Leek and Golden Beet Gratin
Makes 2 side dish servings
1/2 tsp olive oil
1 clove garlic, minced
1 medium golden beet, peeled and sliced into 1/4 inch thick slices
1/2 leek, white and light green portions, sliced into 1/4 inch rings (about 1/2 cup)
1/2 cup light coconut milk
2 tbsp tahini paste
1/8 tsp nutmeg
1/2 tsp dried thyme, or 1 tsp fresh thyme
salt and pepper
Preheat oven to 400.
In a small bowl, combine coconut milk, tahini, thyme, nutmeg, and a dash of pepper. (You can use a blender to do this, if you wish. If whisking by hand, be sure all ingredients are thoroughly combined.)
In a saucepan, heat olive oil over low-medium heat. Add garlic and cook until soft, about 30 sec-1 min. Add leeks and sauce. Cook for 10-15 min, or until the leeks begin to soften.

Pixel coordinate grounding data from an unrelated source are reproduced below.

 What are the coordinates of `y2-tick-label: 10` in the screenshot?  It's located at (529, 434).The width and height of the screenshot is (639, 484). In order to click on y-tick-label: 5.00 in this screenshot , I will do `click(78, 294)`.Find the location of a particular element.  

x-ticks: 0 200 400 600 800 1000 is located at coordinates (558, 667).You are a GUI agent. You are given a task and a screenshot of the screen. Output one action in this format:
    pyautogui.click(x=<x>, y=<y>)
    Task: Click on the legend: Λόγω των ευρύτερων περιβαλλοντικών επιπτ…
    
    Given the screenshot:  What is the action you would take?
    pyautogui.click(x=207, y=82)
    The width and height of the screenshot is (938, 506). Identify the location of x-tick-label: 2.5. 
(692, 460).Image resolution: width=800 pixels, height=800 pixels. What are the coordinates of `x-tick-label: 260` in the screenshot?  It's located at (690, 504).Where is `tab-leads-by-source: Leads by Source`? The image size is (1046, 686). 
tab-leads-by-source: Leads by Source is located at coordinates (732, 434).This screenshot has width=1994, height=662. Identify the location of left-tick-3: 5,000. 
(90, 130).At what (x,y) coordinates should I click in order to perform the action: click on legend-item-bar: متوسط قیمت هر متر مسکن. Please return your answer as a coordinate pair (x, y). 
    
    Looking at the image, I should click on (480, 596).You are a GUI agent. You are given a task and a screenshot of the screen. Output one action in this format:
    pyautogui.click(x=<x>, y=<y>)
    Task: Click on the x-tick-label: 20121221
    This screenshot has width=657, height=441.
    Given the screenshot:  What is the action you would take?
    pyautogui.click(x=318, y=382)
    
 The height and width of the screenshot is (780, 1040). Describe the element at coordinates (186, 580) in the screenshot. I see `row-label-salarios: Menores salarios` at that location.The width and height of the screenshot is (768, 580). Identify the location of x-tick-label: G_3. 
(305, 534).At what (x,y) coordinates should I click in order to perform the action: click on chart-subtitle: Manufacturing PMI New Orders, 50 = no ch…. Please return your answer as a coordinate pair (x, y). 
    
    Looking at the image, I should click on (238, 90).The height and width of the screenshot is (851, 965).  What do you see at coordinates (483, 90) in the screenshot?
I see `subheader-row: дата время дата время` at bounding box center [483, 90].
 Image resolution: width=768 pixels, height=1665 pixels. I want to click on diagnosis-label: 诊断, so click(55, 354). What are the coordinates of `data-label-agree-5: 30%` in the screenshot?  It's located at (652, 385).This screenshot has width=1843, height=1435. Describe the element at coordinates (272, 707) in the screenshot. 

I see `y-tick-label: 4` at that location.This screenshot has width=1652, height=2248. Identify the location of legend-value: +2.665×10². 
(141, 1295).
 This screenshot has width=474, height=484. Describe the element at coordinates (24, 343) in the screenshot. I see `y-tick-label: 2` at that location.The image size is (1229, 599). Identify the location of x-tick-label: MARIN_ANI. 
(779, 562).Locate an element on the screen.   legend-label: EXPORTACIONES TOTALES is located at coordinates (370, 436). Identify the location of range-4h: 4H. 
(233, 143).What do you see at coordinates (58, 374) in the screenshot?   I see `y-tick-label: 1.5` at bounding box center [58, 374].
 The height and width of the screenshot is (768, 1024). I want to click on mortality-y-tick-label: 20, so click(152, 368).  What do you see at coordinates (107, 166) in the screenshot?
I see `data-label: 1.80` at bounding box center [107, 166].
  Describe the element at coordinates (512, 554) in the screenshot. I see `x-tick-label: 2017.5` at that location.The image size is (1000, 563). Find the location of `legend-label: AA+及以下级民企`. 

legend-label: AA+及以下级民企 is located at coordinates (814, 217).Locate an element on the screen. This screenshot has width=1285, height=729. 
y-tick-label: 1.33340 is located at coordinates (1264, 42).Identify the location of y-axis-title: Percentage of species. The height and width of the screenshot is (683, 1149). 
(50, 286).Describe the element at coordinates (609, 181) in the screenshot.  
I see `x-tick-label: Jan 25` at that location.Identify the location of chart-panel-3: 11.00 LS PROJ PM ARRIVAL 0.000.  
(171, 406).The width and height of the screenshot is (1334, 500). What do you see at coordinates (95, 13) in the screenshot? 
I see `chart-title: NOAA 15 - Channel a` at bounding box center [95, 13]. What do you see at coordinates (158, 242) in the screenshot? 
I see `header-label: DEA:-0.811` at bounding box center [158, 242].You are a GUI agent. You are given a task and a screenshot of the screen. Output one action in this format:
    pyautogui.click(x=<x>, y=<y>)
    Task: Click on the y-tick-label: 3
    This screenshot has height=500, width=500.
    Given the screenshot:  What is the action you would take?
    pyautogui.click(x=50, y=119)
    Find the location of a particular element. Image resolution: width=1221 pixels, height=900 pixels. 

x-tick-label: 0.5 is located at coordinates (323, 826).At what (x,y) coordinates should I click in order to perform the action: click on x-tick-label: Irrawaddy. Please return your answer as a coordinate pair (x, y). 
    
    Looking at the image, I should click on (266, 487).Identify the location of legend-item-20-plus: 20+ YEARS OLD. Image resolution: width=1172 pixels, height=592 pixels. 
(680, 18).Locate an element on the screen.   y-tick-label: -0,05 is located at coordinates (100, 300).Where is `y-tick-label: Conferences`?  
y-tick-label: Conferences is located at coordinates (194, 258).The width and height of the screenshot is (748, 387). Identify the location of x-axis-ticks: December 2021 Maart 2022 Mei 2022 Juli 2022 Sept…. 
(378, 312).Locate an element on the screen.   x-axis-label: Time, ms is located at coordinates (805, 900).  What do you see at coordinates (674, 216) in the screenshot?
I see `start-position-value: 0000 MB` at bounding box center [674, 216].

While the leeks are cooking, lightly oil a small casserole dish. Place a layer of beets in an overlapping pattern, and season with salt and pepper. Remove leeks from heat. Then pour some of the leek mixture over the beet slices. Make 2 more layers the same way, finishing with a layer of beets, and coating the top lightly with sauce. Bake, uncovered, for 35-40 minutes.